While only approximately 50% of cancer patients in developed countries, and less than 30% in developing countries can be cured, a significant proportion of the manpower and financial resources in the region are dedicated to the administration of expensive treatments, including surgical oncology, radiation therapy, and chemotherapy to patients who have a minimal chance of benefitting from the intervention.
The World Health Organization considers palliative care to be one of four components of a national cancer control program, together with prevention, early detection and treatment. Palliative care has developed a solid body of evidence-based knowledge that allows for adequate assessment and management of the devastating physical and psychological symptoms that affect cancer patients and their families. These interventions are simple and inexpensive.
In March 1990, physicians, health care workers and government officials from Latin America met for the first time in San Nicolas, Argentina to identify problems and solutions for the delivery of palliative care in the region. After this initial meeting, a number of groups maintained regular contact and significant cross-fertilization of knowledge occurred in the region. A symptom assessment system developed in Colombia was used in three other countries. Methods for parenteral hydration and opioid administration from Brazil were adopted by six other countries. Several countries adopted methods for low cost production of oral and parenteral opioids from Argentina. Drug regulators from Colombia and Spain assisted colleagues from Mexico, the Dominican Republic and Brazil.

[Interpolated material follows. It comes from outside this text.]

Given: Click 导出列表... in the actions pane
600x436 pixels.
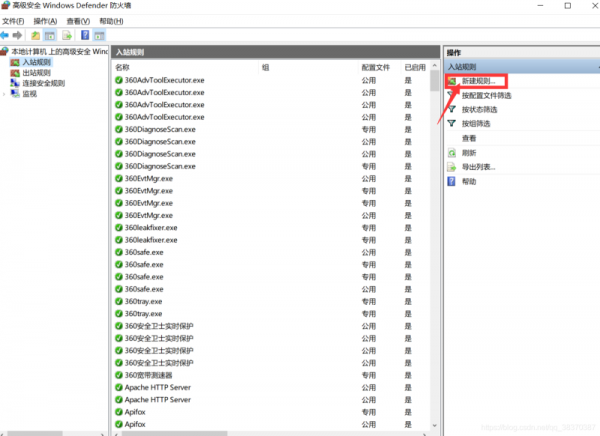Looking at the screenshot, I should [x=478, y=166].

In 1996, the number of groups has increased to include physicians, psychologists, nurses, pharmacists, volunteers, pastoral care workers, officials from federal and provincial governments, hospital administrators, senior executives from pharmaceutical companies, and representatives from non-governmental organizations. Probably the most important achievement of these meetings has been the increased understanding by each group of the points of view of each other. Clinicians were able to understand from drug regulators the historical background for existing restrictive legislation and to provide them with their clinical perspective. Government officials were able to understand the reasons for the high cost of commercial opioid preparation and work with volunteers, clinicians and the pharmaceutical industry to find effective solutions.

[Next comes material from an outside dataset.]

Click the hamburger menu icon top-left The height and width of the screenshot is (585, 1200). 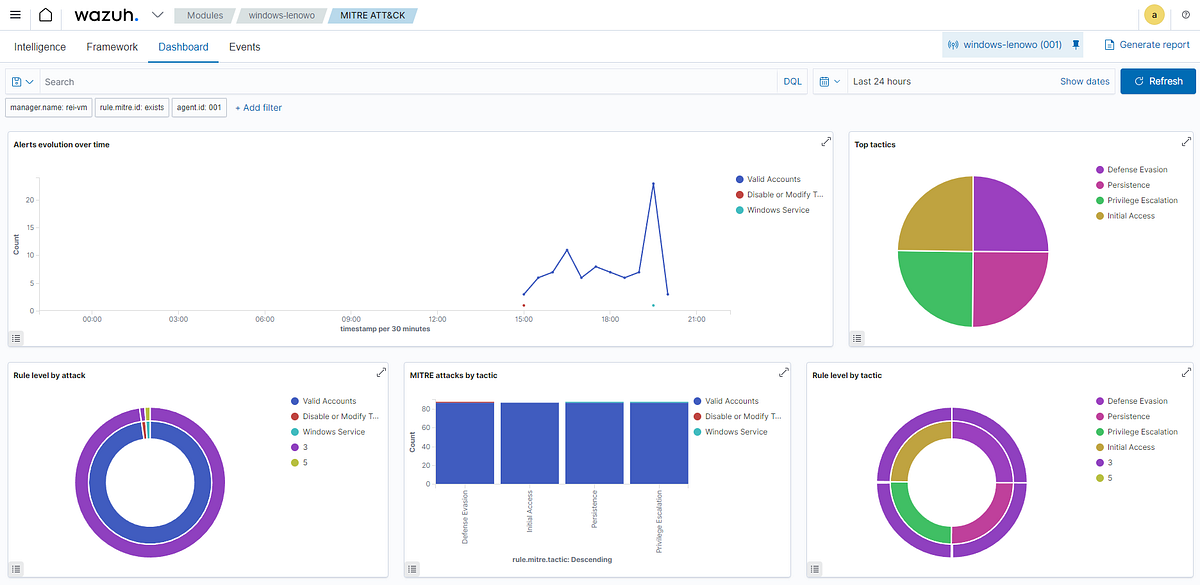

As a result, measurable outcomes have changed dramatically in the region. The number of patients treated by palliative care groups has increased more than 10 times in six years. Opioid use has increased and the cost of drugs has decreased. Faculties of medicine are conducting education in palliative care both at the undergraduate and postgraduate level. National and provincial governments have developed palliative care policies.
These achievements were only possible because of the invaluable help of experts from the WHO Collaborating Centers who provided technical expertise and moderated the dialogue under the leadership of the WHO Cancer Unit.
This issue of Cancer Pain Release provides an excellent summary of the current achievements and challenges ahead. The information in this issue should help individuals working in Latin America, but also assist individuals working in other developing areas of the world and agencies planning programs of assistance to developing countries.
-- Eduardo Bruera, MD
Coordinator of the WHO Cancer and Palliative Care Program for Latin America.